Dogs are very social animals and they love to play with other dogs. Sometimes they can become too excited when playing with other dogs and will knock over, jump on or even bite children. This behavior can be dangerous for the dog as well as frightening for the child.
It is important to work with your dog to teach them that it’s not okay to act aggressively towards children. Dogs are naturally kind animals that spend a lot of time teaching their puppies how to behave properly in a pack. If you similarly work with your dog, they will be able to learn when it’s okay to play with children and when it isn’t.
Teach Your Dog How To Play Safely With Kids
Your dog may not want to interact with children or babies because it doesn’t know how or is scared of them. To train your dog to not be scared of children it’s important to help them become familiar with babies and kids. Engage in play sessions where you allow the child to sit near the dog at first. If this is successful, have the child slowly move their hand towards or stroke the dog gently. Y
our dog may not always like being touched by a child so be watchful and ready to separate them if they show signs of aggression. Puppies that have been raised around children will most likely know how to properly interact with them. If your dog is a rescue, it may need a little more help getting used to being around kids, but by following these steps you can teach them how gentle humans should play.

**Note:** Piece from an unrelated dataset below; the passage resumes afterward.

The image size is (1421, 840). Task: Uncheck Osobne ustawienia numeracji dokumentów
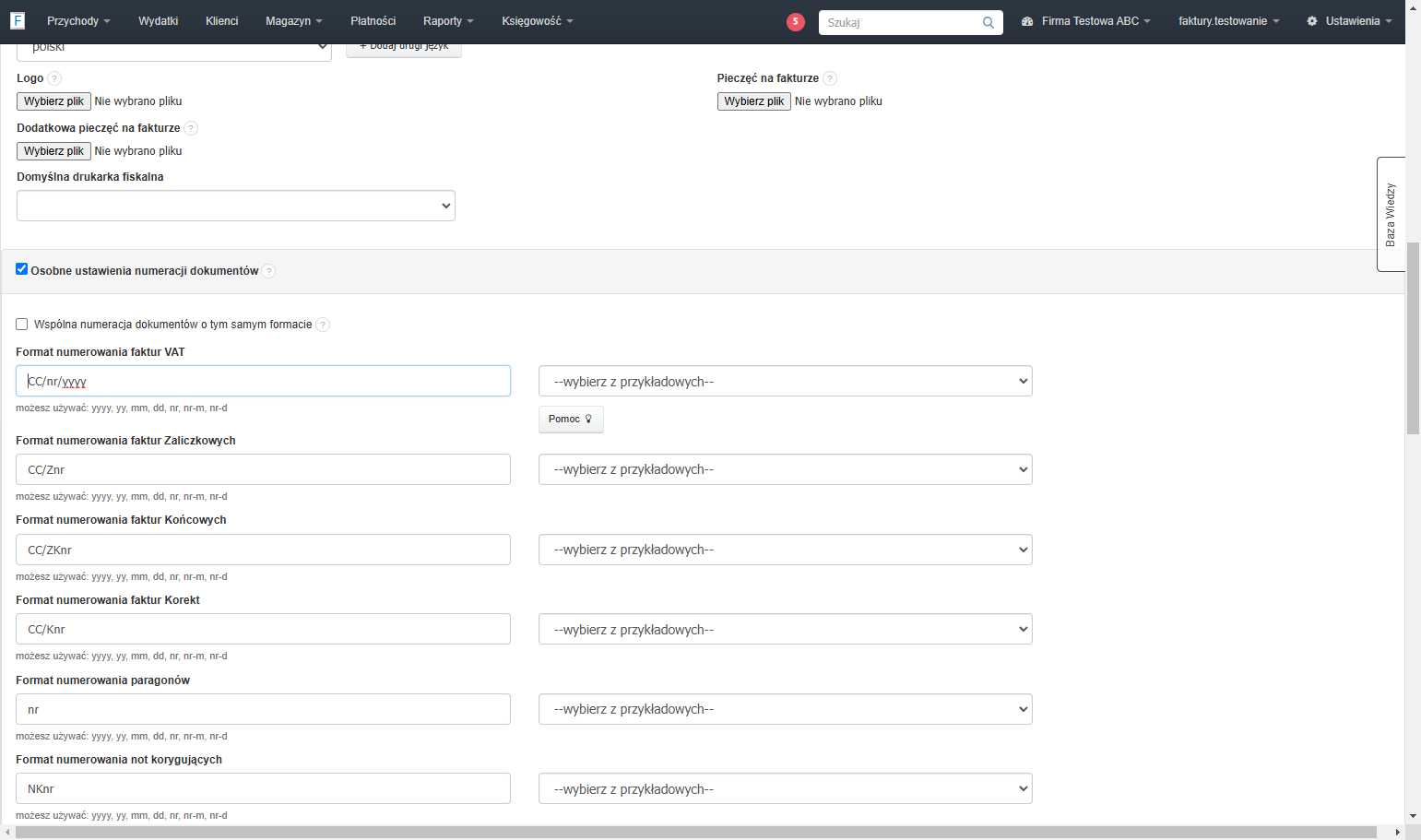pyautogui.click(x=22, y=269)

Running and roughhousing can be dangerous for small children and puppies alike, so it’s important to train your dog how to act when excited. Make sure all of your play sessions are supervised and if they get too excited take a break from playing. If you suspect that the dog may knock over or hurt the child while playing , separate them and don’t allow play sessions until you’ve had a chance to train your dog . If the dog doesn’t know how to play gently, it’s important for them to have supervised interactions with adults who can control their behavior.
Dogs that are new to kids often need supervision when playing. You should be present during any active play sessions or interactions that involve children. If you see your dog showing any signs of aggression, separate them and try another play session a little later.
Steps To Teach Your Dog to Play Nice
-Keep play sessions brief and take breaks if your dog starts to lose interest or gets too excited.
-Play games that include fetching and tug-of-war as well as training for simple commands like sit and stay to keep the dog focused on you.
-If the dog knocks over or jumps on the child, correct and discipline them immediately in a firm voice. This will let your dog know that they aren’t allowed to do this with kids.
-Never allow the dog to be left alone with children until you’re sure they know how to properly interact.
-Make sure all interactions between your dog and kids are supervised at first. Once they’re used to each other, you can let them play in a safe, enclosed area without supervision.
You can train your dog to be more kid-friendly by exposing it gradually to younger kids in a controlled environment, like your living room. If your dog is interested, let them sniff around or play with toys within sight. You can also take your dog to the park where they are allowed to run free and socialize. Kids need to learn how to safely play with their pets so take them along when you go out walking your dog.
If your pet continues to show aggressive behavior towards children, you need to seek help immediately. A professional trainer should be able to help your dog become kid-friendly.
Don’t force your dog to interact with children if they are showing signs of aggression or fear. Make sure all interactions are supervised until you know how your dog will react around them. The goal is for the dog to associate positive experiences with children so that it will eventually become comfortable around them outside of the home.
Teach your child how to interact appropriately with the dog – don’t chase, poke, or pull on its tail; let him sniff you first before petting him; don’t run away from him if he approaches you, and don’t scream or yell.
Many dogs are naturally kid-friendly, but others will take more time to adjust. With enough patience, you can have your dog playing safely with the kids in no time!